- _Exercise_:
For this exercise, reproduce the entries below exactly, but only from the line containing "743x1610 pixels. How" through the line containing "Open the 제공유형 column header", both included.

* * * * * * * * *

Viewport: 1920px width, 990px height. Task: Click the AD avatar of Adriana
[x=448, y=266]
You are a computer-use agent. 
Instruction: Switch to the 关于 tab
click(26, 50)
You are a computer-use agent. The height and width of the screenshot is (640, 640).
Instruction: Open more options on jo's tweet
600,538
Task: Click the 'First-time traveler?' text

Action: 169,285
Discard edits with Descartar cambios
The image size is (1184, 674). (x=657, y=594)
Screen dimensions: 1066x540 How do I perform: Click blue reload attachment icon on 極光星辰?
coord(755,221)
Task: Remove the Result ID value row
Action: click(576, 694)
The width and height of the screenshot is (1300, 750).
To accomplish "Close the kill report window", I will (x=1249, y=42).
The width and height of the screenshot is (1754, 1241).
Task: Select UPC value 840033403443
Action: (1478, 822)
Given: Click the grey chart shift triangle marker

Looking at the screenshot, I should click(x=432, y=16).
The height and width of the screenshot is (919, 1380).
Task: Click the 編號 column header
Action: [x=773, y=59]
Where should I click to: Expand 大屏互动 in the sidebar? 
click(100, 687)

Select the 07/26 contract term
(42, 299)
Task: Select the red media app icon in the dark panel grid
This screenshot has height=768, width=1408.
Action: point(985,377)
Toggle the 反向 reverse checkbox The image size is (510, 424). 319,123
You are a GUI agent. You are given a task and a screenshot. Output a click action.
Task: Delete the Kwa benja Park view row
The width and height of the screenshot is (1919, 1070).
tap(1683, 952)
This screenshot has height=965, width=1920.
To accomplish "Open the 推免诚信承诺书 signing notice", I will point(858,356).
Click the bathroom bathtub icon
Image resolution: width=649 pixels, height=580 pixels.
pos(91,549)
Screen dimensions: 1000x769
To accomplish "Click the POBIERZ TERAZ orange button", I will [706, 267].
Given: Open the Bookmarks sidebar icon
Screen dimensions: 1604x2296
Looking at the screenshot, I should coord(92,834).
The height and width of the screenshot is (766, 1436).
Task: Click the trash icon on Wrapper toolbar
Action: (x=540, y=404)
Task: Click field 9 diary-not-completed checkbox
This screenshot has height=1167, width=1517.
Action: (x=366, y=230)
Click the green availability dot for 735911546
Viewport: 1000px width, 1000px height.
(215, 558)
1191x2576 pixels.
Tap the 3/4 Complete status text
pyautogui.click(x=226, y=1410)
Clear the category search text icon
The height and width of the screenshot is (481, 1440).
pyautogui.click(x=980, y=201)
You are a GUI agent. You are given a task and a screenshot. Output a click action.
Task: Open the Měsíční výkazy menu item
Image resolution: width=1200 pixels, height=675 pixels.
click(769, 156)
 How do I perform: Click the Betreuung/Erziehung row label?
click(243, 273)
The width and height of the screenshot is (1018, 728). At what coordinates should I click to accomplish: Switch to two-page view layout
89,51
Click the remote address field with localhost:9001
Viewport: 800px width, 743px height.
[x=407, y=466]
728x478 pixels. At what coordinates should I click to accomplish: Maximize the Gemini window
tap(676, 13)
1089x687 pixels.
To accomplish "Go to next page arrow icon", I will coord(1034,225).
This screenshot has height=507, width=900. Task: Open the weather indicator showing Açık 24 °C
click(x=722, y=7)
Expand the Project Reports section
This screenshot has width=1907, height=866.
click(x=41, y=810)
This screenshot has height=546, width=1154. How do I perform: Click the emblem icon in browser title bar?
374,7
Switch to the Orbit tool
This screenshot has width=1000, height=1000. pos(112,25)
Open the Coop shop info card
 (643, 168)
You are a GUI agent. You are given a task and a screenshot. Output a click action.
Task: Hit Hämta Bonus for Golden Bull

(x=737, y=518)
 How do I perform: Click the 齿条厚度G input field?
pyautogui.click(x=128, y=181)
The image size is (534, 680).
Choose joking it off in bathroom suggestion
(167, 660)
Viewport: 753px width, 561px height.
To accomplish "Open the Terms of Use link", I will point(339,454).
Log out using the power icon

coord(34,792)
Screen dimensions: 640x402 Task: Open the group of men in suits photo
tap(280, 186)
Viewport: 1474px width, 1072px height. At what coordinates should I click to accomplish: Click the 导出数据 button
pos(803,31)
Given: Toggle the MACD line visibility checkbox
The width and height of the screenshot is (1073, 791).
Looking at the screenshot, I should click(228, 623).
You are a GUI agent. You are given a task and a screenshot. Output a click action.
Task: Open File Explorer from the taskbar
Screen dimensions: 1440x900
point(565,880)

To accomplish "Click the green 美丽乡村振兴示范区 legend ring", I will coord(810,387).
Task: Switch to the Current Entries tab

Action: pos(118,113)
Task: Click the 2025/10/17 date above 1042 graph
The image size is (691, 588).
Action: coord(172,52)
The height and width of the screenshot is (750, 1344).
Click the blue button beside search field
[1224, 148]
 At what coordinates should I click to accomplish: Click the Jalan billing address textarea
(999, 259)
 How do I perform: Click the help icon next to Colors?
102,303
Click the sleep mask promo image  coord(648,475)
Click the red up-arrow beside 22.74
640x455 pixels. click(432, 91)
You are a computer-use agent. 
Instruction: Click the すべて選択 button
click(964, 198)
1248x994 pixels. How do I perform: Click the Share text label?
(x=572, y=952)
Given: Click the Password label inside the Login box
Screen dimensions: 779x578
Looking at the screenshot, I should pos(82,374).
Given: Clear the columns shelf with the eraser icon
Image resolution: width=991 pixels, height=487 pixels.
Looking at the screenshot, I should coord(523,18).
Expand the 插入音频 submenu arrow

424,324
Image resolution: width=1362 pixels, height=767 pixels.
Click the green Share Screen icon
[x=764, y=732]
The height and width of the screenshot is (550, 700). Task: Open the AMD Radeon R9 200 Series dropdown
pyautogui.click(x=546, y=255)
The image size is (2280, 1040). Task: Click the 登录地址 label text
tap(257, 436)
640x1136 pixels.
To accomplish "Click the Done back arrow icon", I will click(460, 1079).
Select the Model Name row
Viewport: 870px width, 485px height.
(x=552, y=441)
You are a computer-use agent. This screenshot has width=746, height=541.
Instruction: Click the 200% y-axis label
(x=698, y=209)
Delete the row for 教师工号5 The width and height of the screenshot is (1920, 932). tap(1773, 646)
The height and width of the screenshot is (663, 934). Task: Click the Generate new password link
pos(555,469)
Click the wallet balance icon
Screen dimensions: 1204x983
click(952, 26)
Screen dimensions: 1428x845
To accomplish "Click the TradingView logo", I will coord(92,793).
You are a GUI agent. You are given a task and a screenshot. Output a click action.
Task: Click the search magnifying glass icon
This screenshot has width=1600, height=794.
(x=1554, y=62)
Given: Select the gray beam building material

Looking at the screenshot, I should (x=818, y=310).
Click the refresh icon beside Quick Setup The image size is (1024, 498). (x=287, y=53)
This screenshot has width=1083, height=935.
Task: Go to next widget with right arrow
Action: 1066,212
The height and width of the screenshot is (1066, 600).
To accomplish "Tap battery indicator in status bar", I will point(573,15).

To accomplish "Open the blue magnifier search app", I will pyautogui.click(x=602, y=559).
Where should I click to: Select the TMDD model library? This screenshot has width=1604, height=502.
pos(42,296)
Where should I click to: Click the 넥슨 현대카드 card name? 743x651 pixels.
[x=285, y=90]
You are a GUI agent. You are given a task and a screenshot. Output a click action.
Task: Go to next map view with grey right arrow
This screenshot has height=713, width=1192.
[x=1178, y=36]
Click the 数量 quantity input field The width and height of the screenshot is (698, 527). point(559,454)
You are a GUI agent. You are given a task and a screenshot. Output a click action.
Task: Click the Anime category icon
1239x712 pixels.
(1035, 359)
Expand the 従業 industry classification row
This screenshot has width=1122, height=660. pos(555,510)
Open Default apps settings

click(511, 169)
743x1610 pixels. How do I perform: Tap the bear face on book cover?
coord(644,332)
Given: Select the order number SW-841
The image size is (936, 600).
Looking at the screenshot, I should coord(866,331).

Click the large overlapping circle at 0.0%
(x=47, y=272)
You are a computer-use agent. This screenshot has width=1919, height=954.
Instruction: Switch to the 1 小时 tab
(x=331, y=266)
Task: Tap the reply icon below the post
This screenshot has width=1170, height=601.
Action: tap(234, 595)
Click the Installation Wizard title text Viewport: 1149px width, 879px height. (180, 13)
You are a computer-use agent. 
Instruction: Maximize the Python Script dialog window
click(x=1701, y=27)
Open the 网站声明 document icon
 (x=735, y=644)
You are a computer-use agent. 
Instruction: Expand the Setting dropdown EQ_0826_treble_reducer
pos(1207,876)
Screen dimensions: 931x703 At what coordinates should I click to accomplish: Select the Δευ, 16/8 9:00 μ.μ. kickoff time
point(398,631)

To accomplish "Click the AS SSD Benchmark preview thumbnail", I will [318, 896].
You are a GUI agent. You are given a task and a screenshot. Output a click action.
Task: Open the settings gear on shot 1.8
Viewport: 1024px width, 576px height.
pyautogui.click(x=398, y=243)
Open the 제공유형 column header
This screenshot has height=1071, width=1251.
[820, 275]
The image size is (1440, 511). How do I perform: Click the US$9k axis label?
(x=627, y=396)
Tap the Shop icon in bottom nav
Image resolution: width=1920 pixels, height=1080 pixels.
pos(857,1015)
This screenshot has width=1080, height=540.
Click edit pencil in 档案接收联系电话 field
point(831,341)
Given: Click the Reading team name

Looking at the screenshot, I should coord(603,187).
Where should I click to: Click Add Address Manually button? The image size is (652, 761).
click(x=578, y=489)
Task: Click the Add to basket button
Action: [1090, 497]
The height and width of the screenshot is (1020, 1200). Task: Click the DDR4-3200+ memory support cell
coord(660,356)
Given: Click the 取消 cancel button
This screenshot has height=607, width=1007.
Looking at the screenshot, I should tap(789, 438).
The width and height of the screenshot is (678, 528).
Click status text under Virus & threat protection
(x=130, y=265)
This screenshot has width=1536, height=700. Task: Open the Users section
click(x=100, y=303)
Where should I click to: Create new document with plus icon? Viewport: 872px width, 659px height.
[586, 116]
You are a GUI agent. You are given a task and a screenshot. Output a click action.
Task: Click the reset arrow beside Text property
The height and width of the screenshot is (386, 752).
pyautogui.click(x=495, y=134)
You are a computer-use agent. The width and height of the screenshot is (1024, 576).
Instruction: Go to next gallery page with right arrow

* * * * * * * * *

- _Response_:
743x1610 pixels. How do I perform: Tap the bear face on book cover?
coord(644,332)
Given: Select the order number SW-841
The image size is (936, 600).
Looking at the screenshot, I should coord(866,331).

Click the large overlapping circle at 0.0%
(x=47, y=272)
You are a computer-use agent. This screenshot has width=1919, height=954.
Instruction: Switch to the 1 小时 tab
(x=331, y=266)
Task: Tap the reply icon below the post
This screenshot has width=1170, height=601.
Action: tap(234, 595)
Click the Installation Wizard title text Viewport: 1149px width, 879px height. (180, 13)
You are a computer-use agent. 
Instruction: Maximize the Python Script dialog window
click(x=1701, y=27)
Open the 网站声明 document icon
 (x=735, y=644)
You are a computer-use agent. 
Instruction: Expand the Setting dropdown EQ_0826_treble_reducer
pos(1207,876)
Screen dimensions: 931x703 At what coordinates should I click to accomplish: Select the Δευ, 16/8 9:00 μ.μ. kickoff time
point(398,631)

To accomplish "Click the AS SSD Benchmark preview thumbnail", I will [318, 896].
You are a GUI agent. You are given a task and a screenshot. Output a click action.
Task: Open the settings gear on shot 1.8
Viewport: 1024px width, 576px height.
pyautogui.click(x=398, y=243)
Open the 제공유형 column header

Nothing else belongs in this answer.